Nazim Hikmet si trovò al centro di un uragano emotivo. Si sentì la causa di quella tensione. Vide lo sguardo di Vera cambiare: non era più l’amante appassionato, ma era diventato il “peso”. Un peso per la sua malattia, per il suo esilio e ora per il suo passato che invadeva il presente.
Questo non fu un ricongiungimento felice. Le biografie e i diari di Vera stessa confermano che lei visse questa situazione con profondo stress e insicurezza. La presenza del “passato” di Hikmet la rese tesa, gelosa e, come scrive il poeta, “stanca”.
Hikmet si trovò intrappolato. Si sentì la causa di quella tensione e, come è evidente dalla poesia, si percepì come un “peso”. Un peso per la sua età decisamente più matura, per la malattia ed ora un peso per il suo passato ingombrante che feriva la donna che amava.

COMPITO 1: Riporta gli aggettivi che, nel testo su Hikmet e Vera, descrivono lo stato in cui la presenza del passato del poeta mise Vera.
COMPITO 2: Nel testo su Hikmet e Vera, quali fonti confermano che Vera visse la situazione con profondo stress e insicurezza?
COMPITO 3: Prosegui il testo su Hikmet e Vera dopo l'ultima frase.

ESTRATTO DEI DATI:

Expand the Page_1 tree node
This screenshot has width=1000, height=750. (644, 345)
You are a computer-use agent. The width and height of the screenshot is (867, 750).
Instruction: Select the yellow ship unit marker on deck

RISPOSTA 1: Tesa, gelosa, stanca.

RISPOSTA 2: Le biografie e i diari di Vera stessa.

RISPOSTA 3:
L’Appello dell’Uomo Ferito
Ti sei stancata di portare il mio peso sembra rappresentare la fotografia di quel momento. È l’appello di un “uomo innamorato” e ferito che chiede attenzione.
I versi “le mie parole erano incendi / le mie parole eran pozzi profondi” sono la sua orgogliosa rivendicazione. Sta affermando con orgoglio la sua identità. Ricorda all’amata Vera ciò che lui è stato per lei prima. Il poeta rivendica la passione e la profondità che lei aveva amato.
E come molte volte accade fa sentire ancor più il peso del suo essere e delle sue convinzioni.
verrà un giorno un giorno improvvisamente
sentirai dentro di te
le orme dei miei passi
che si allontananoe quel peso sarà il più grave.
È la sua profezia tragica. È l’avvertimento di un uomo convinto del suo amore e dell’importanza della loro relazione. Guardando alle date le sue parole sembrando essere profezia. Forse sapeva di avere poco tempo e quell’amore in cui si vedeva come un fardello da sopportare, che generava stanchezza lo faceva soffrire.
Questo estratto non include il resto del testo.